● Exercise details
Would you return the complete listing below word for word?

● Provided data
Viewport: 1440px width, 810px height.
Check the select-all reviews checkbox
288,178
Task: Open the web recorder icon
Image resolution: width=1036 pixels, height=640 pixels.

● Expected answer
Viewport: 1440px width, 810px height.
Check the select-all reviews checkbox
288,178
Task: Open the web recorder icon
Image resolution: width=1036 pixels, height=640 pixels.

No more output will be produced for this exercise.